Mr. Corinth winced slightly. “Mmm. And life is soiling, too, Jimmie. You’ve got to keep scrubbing your brains and your soul. One bath doesn’t cleanse a man for a lifetime. That’s the trouble with conversion.” The old man smiled gently and changed the subject without altering his expression or his tone: “How’s Audrey?”

Jimmie jumped. “I dunno. Haven’t seen her since day after I arrived.”

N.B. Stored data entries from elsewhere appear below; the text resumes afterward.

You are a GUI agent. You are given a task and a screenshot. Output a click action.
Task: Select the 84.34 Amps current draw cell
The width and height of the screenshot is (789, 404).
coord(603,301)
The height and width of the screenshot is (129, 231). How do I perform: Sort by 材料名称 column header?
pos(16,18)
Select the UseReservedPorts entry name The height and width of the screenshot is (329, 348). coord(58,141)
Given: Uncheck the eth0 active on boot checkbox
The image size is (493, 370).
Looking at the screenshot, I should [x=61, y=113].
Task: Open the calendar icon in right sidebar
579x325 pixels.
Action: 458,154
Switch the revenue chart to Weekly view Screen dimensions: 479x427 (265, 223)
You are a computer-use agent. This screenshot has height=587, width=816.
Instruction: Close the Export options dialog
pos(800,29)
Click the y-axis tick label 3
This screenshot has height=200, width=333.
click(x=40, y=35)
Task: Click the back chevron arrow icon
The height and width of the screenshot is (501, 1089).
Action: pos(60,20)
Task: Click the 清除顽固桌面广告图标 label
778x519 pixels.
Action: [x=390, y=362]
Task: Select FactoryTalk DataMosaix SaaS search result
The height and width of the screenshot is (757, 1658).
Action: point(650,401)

The corners of the old man’s eyes crinkled. “She sure must have made a big impression, anyhow, to be avoided for so long!”

“Funny way to figure.”

“Is it? I’ll tell you how to figure. First, figure out how you feel. Then, what you think. Next, figure the opposite of both. Finally, integrate the whole business. At that point you get an answer. There’s not an idea that hasn’t a true opposite. There’s not a human feeling that doesn’t set up the possibility· of its opposite. There’s not an act you can perform without instituting the potentiality of performing an opposite act. Newton’s law of action and reaction applies in the brain and in the soul. It applies to history as much as shotguns. Who you are in the end is entirely a matter of what choices you make between constant opposites. Applying the law, I guess that if you haven’t seen Audrey she is important to you. I could be wrong if I didn’t know she was important, the first time.”

Jimmie considered. “She mailed me all her diaries,” he said, finally, in an uncertain tone.

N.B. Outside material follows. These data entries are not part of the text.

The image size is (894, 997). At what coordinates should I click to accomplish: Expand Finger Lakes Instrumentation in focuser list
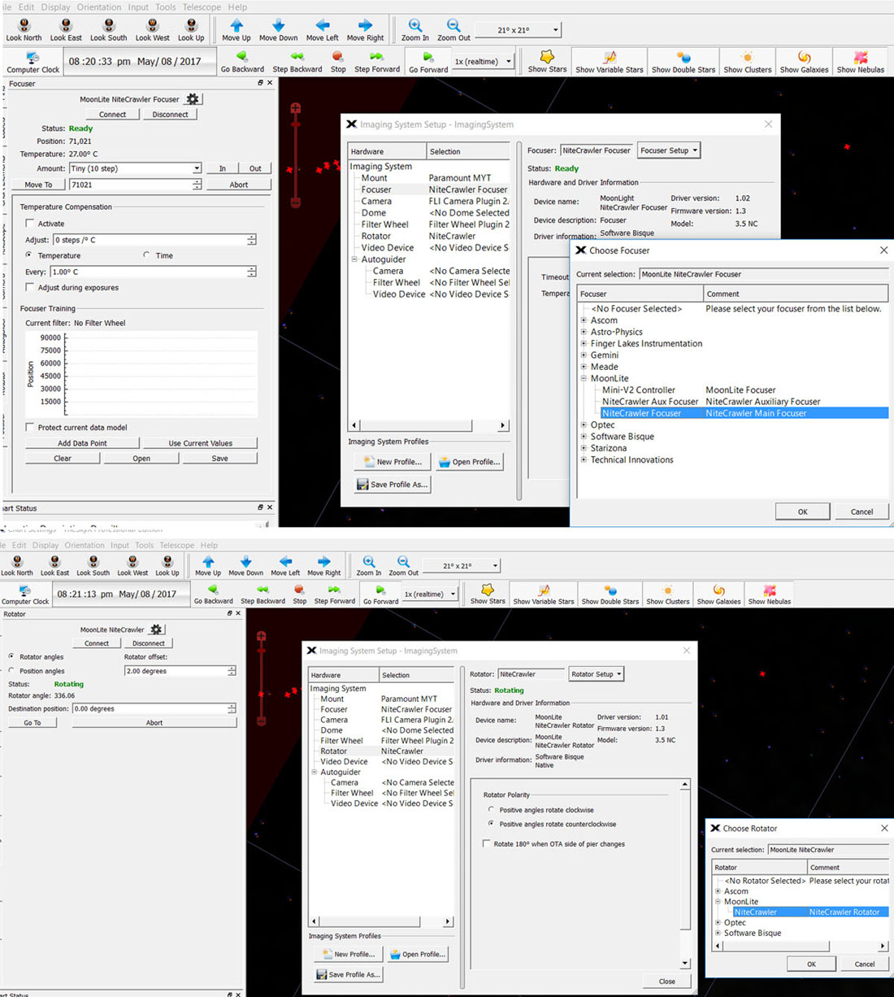coord(584,344)
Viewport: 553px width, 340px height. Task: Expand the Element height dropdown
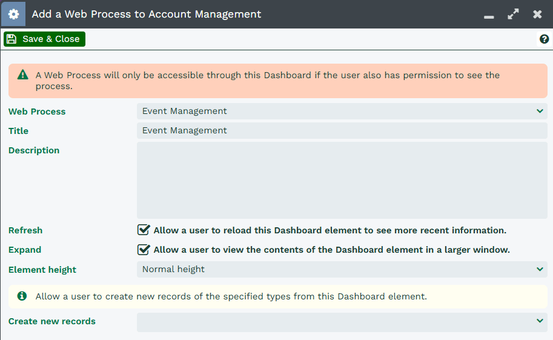click(342, 269)
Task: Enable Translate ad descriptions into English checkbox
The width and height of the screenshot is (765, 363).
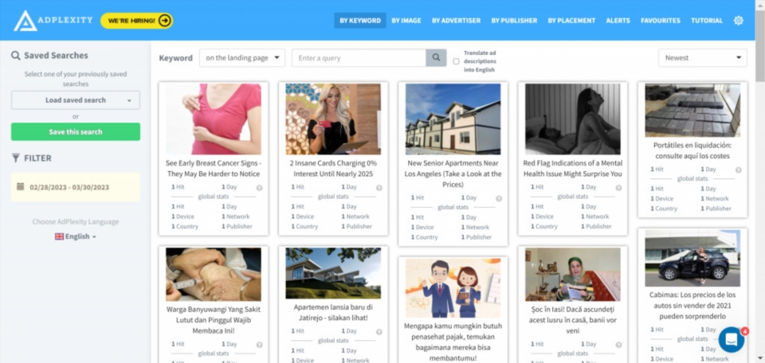Action: coord(457,61)
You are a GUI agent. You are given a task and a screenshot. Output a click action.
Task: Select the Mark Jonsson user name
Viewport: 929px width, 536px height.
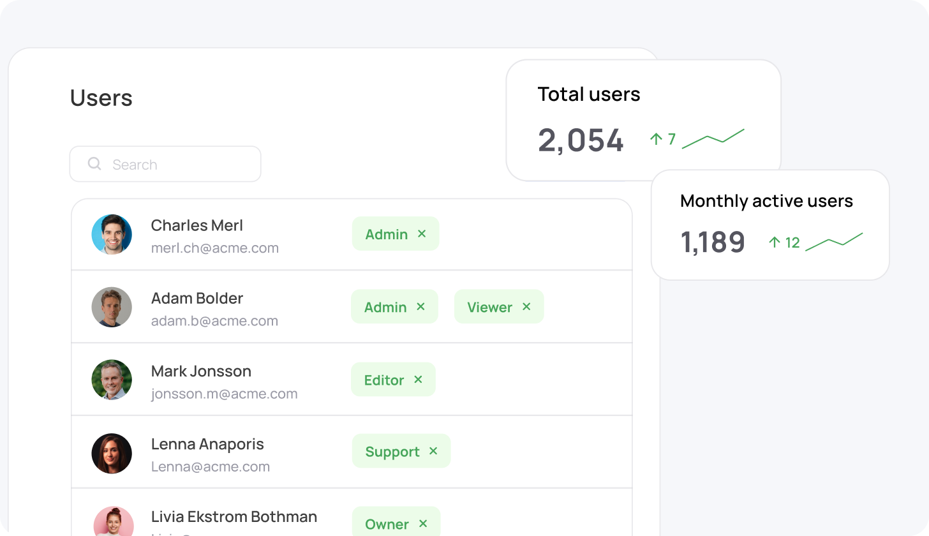click(x=201, y=371)
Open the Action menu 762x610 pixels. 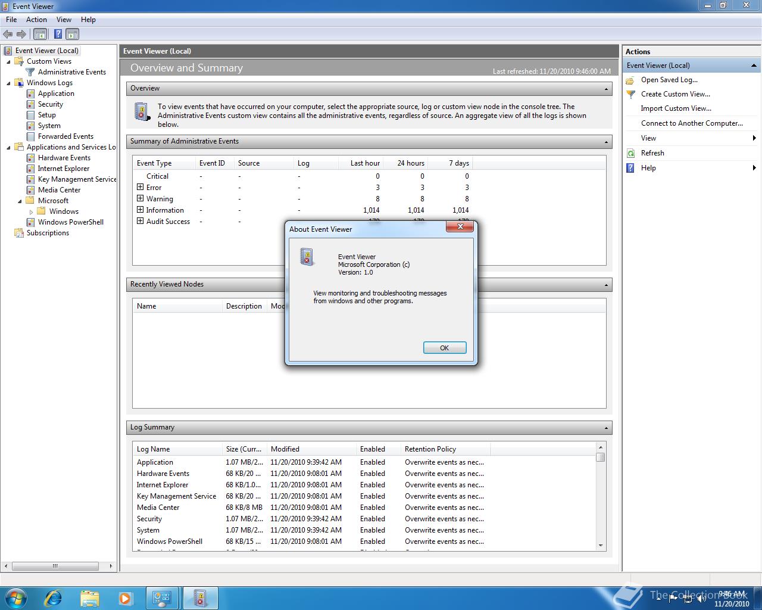(36, 19)
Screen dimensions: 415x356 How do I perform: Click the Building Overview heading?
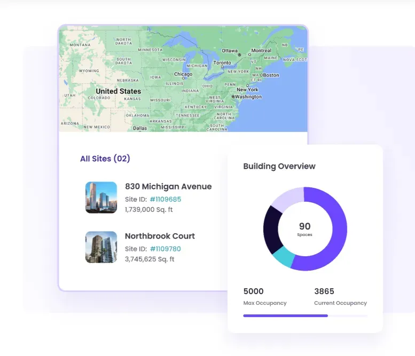[x=279, y=166]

Mr. Corinth looked at him for a moment, and he threw back his head in a spasm of his soundless laughter. “What a woman! Have you read ’em yet?”

“Of course not!”

“I accept the ‘not’ and reject the ‘of course.’ I asked you to examine the lady without reference to her dazzling exterior. Impressed by your exterior—or something—she has tendered you an unparalleled opportunity to do that very thing. You, however, have ignored the chance, and probably hidden the diaries someplace.”

Jimmie grinned. “I’ll read ’em tonight.”

“Nope. You’ll bring them here, and I’ll read them.”

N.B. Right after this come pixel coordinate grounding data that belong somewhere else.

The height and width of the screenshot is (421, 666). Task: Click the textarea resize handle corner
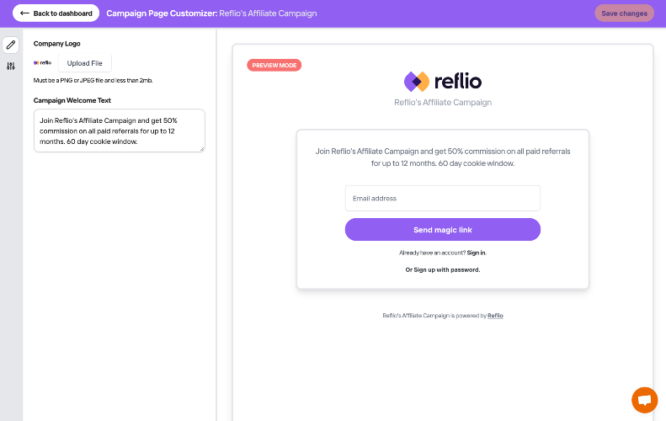point(201,149)
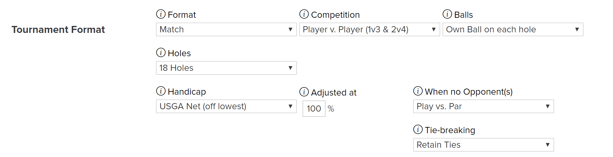Screen dimensions: 613x157
Task: Open the Competition dropdown showing Player v. Player
Action: 369,29
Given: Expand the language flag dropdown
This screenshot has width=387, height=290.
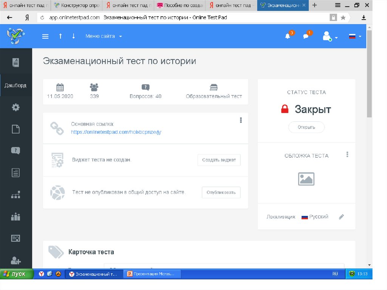Looking at the screenshot, I should [x=354, y=36].
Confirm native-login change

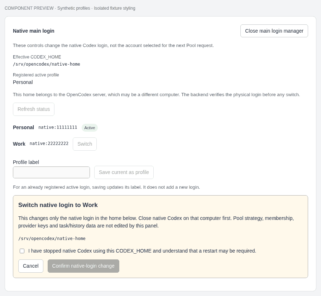point(83,266)
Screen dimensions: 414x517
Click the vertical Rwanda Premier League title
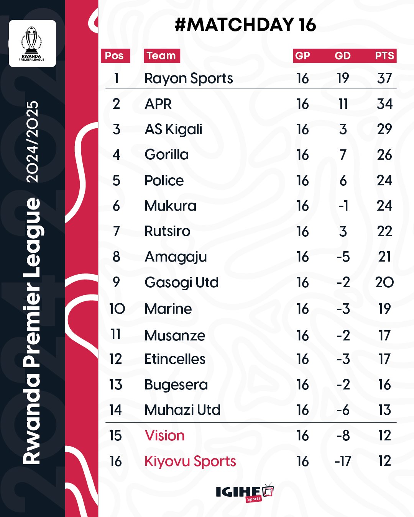tap(31, 331)
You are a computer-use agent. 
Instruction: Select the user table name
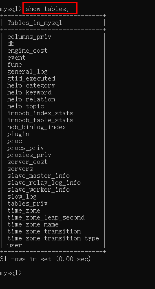pyautogui.click(x=15, y=245)
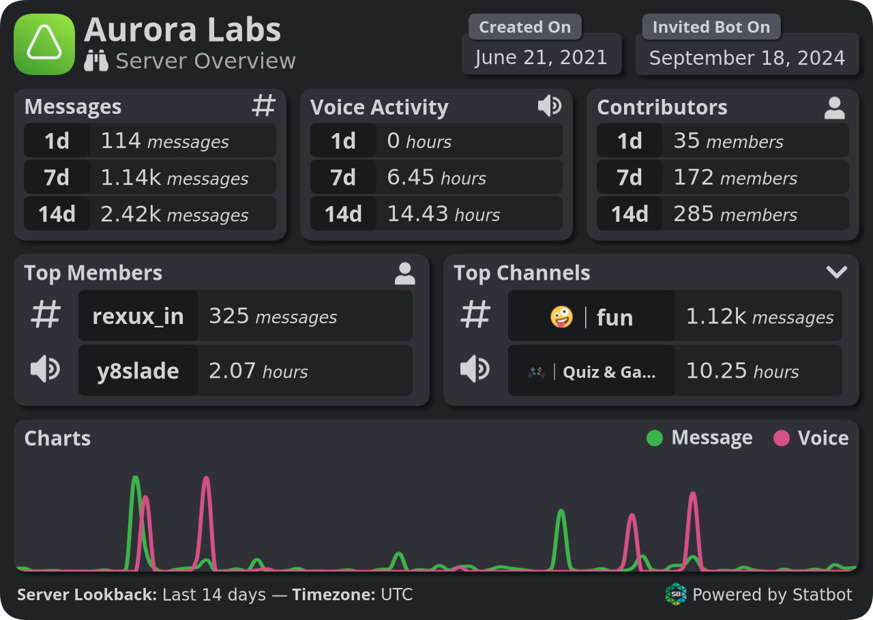Screen dimensions: 873x620
Task: Click the hashtag icon beside rexux_in
Action: pyautogui.click(x=46, y=316)
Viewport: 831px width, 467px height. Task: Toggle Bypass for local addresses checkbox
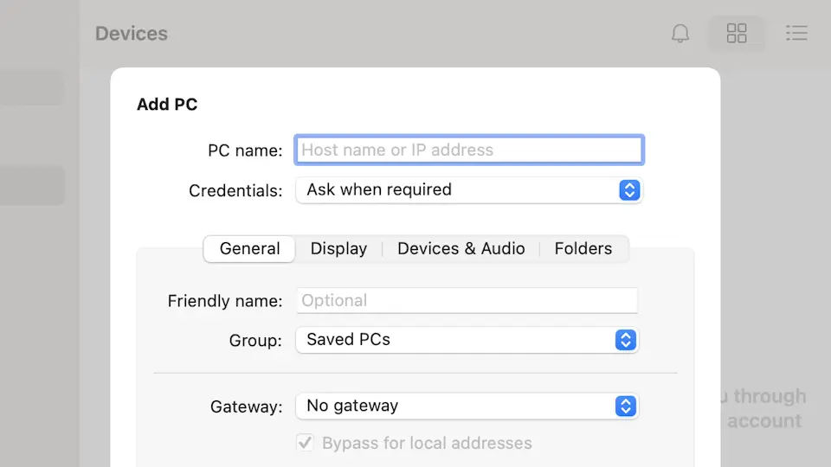(x=305, y=443)
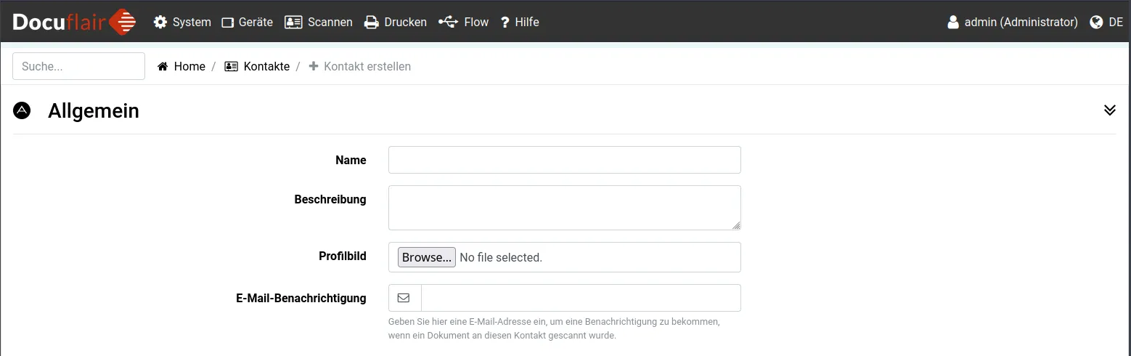
Task: Open the DE language dropdown
Action: (x=1116, y=23)
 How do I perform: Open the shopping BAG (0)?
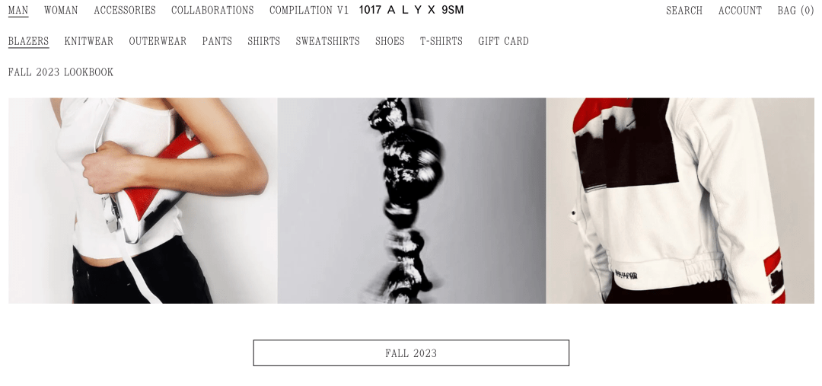795,11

Jimmie shook his head. “That wasn’t in the contract.”

“I have her permission.”

“You have!”

“Yeah. She phones me every day.”

“Phones you!”

“To ask how you are.”

“Good Lord!”

The old man laughed again. “There’s one thing I now discern about Audrey. She is determined. She is as mulish and persevering as her father—a man you ought to meet, incidentally. One can only hope, in the case of an overweaning spirit like Audrey’s, that it will be oriented towards good causes.”

Jimmie shook his head helplessly.

Mr. Corinth looked at his watch—a monstrous contraption that stuffed his pocket like a goose egg. “I’ll have one of my truck drivers run you up to your house for the diaries. By the time you get back your lab ought to be habitable again.”